Instructor: [00:00] Let's define an array of items we need to sort. Inside of it, we'll give it a three, two, four, one, and six. Now, we before we create and our selection and sort function, we need to first write a function that loops through this array, and gives us the index and the largest number.
[00:16] Then once we have that, we can use our selection sort function to create a new list, call this function, and then remove it from the original list. For that first function, we'll do function findLargestValue, which will take a list.
[00:31] Then we'll do let large E equals list of zero. Let index of large equal zero. We'll do a for loop, where we start with one, and while our I is less than our list.length, we're going to increment our I. If large E is less than list at I, then we're going to update our large value with that list at I, and update our index of large as well.
[00:59] Then finally, we'll return this function, returning the index of large. To recap, this findLargestValue function takes an array of items, loops through that list, and then returns the index location of the largest value within this list.
[01:14] We start out defining the index and the item with the first item, and then if anything appears largest inside of our loop, we update it. Now, with that ready to go, we can create our selection sort function. We'll do that function, selectionSort. It takes a list.
[01:29] Inside of that, we'll create a new array called newList. We'll define our new large item. Then we'll create a while loop where as long as our list has values inside of it, we're going to update that large item, equal to calling our findLargestValue function, passing in this list.
[01:48] That's going to return, and we're going to push onto our new list the return value from our findLargestValue function. Once we've found the largest value from our list, we want to remove it, so we don't count it again as we push values into this new list that we've created.
[02:09] After we remove this, we're going to return our function, which is returning the new list that we've created. With that in place, we can call this function, inside of a console.log. We'll pass in our items to sort, which we created earlier.
[02:24] We'll see that our array is now sorted, six, four, three, two, one, which is correct. Now, let's go back and review this function one more time. The first thing we do is create a new array. This is the array that we're going to return with this function that we see printed here in the console.log.
[02:41] The second thing we do is use this while loop, where we call our findLargestValue function, passing in the current list that we have been provided. Once this findLargestValue function returns, it gives us the index location of the current largest item.
[02:56] Which we push onto this new array, and then we also remove it right after that. Because we need to call our findLargestValue function for N number of times -- or in other words, we have to call our function a total of however long our list is -- this gives our selectionSort function a beginning big O notation of O(n).

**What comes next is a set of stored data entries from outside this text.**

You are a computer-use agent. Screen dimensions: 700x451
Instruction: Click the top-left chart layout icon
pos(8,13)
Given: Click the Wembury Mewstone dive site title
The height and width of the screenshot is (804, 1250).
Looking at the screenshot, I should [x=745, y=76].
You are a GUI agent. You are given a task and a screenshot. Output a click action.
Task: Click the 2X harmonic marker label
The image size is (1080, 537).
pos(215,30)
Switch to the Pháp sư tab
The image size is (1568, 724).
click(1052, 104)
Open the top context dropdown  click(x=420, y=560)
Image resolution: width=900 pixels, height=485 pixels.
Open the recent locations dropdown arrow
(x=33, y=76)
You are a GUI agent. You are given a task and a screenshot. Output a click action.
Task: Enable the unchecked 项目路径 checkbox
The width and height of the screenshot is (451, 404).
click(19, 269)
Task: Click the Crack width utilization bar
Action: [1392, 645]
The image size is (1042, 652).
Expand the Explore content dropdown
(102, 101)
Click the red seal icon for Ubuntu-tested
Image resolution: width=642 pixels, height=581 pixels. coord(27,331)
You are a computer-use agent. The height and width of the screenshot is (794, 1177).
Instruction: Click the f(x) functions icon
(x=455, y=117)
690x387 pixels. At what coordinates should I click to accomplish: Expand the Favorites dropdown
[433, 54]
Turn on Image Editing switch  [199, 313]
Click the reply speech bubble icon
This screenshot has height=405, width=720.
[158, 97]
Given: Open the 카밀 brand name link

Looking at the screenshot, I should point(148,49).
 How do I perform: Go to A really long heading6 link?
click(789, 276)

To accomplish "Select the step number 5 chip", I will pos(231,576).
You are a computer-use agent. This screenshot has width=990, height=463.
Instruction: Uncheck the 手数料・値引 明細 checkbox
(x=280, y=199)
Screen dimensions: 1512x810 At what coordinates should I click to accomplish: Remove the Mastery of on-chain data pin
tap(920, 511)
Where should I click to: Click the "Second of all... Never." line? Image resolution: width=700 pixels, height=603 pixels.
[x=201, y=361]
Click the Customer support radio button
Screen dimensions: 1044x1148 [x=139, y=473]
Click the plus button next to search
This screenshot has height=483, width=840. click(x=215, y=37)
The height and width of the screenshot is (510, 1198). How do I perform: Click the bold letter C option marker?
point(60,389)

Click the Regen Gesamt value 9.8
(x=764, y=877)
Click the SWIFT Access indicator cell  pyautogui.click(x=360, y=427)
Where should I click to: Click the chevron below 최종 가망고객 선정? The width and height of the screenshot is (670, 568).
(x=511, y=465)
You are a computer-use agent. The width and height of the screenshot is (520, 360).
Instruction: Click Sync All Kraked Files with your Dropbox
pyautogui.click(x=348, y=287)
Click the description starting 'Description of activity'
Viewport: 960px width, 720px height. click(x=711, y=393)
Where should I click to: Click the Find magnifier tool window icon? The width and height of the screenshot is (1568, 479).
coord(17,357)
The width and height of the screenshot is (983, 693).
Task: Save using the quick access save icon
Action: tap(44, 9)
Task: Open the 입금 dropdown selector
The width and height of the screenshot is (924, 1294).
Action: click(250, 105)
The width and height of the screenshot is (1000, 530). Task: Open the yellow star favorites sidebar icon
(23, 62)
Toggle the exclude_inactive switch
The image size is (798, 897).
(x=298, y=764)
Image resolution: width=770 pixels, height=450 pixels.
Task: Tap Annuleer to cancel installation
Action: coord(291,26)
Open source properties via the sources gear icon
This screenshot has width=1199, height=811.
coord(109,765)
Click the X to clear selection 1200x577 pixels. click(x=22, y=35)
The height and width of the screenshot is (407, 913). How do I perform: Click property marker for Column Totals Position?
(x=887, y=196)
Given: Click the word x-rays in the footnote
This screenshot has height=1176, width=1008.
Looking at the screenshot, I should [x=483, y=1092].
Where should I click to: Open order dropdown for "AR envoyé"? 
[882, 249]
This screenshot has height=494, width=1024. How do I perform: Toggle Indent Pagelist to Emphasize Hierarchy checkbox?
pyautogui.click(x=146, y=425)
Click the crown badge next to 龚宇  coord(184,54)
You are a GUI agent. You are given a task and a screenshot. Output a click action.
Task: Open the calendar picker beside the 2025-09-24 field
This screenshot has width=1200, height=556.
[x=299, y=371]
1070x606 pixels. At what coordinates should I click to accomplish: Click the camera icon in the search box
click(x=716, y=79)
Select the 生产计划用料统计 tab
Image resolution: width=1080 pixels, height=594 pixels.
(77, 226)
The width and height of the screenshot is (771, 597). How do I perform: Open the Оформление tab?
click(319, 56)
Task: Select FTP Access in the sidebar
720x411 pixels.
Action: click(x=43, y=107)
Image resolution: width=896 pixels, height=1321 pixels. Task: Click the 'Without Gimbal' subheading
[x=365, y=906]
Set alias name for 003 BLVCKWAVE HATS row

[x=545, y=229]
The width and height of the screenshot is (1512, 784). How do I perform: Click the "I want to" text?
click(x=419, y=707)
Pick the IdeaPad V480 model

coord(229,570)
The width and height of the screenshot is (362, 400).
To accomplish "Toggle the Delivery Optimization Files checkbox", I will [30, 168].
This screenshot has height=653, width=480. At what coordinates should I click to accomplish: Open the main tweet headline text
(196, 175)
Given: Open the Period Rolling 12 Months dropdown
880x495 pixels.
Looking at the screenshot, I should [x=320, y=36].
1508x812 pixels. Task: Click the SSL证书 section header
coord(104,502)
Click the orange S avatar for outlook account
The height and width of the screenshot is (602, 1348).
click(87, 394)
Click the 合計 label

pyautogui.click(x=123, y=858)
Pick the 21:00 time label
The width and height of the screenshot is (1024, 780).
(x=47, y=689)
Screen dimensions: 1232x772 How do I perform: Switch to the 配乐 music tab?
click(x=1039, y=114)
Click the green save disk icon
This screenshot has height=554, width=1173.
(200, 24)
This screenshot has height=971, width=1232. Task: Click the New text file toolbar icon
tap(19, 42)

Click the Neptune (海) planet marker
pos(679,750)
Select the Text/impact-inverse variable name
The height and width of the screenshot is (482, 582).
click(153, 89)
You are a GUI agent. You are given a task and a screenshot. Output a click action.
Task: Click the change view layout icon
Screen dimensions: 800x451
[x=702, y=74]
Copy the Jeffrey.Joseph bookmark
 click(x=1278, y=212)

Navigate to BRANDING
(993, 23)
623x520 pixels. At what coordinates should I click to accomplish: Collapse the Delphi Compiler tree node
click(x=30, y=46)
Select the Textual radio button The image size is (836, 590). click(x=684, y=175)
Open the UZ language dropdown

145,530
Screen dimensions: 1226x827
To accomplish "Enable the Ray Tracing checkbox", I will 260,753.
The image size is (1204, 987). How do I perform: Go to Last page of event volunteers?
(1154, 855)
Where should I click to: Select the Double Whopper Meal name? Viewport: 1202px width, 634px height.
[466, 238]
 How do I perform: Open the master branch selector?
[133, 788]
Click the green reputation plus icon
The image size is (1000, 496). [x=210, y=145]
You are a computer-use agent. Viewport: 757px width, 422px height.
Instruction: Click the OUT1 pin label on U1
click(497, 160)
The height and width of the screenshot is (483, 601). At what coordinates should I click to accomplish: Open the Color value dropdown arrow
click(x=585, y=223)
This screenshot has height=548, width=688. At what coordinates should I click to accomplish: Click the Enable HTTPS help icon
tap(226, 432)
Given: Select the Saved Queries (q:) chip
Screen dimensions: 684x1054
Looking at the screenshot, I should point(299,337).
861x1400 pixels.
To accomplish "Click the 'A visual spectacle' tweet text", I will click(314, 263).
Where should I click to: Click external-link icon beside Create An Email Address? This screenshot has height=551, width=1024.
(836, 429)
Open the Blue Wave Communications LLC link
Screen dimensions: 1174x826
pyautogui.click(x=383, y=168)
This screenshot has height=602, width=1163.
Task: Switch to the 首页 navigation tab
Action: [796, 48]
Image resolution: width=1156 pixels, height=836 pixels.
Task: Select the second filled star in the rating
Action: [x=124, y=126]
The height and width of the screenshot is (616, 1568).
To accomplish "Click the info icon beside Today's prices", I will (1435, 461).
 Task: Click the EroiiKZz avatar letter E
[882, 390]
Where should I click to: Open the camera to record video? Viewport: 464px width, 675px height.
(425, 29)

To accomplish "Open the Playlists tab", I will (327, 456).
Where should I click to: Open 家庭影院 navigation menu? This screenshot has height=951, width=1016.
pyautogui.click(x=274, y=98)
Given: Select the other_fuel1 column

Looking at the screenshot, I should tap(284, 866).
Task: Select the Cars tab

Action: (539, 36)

[03:19] Then if we remember our findLargestValue function also has a loop inside of it, stepping through another N times with its provided list, this makes our big O notation O(n*n), or n². selectionSort gets the job done, but it's not very fast. Quick sort and merge sort are more efficient, and have a notation of O(n)log(n).
Shouldn't the second statement of the for loop inside the 'findLargestValue' function be 'i < list.length' instead of 'i <= list.length'? Even though it doesn't change the functionality, it seems to me like a bug.
I thought returning 2 values from findLargestValue might make it a bit easier to read:
while (list.length) {
let {largest, iOfLargest} = findLargestValue(list)
sorted.push(largest)
list.splice(iOfLargest, 1)
}
renaming findLargestValue
to findIndexOfLargestValue
would be much clearer because that's what it does. It does not find the largest value in an array: just it's index.
would the splice also has some impact in this complexity ? as it take 0(n) time to delete the item, n * 2n = 2n^2 in the end still N^2 because we can drop 2, right ?
Thanks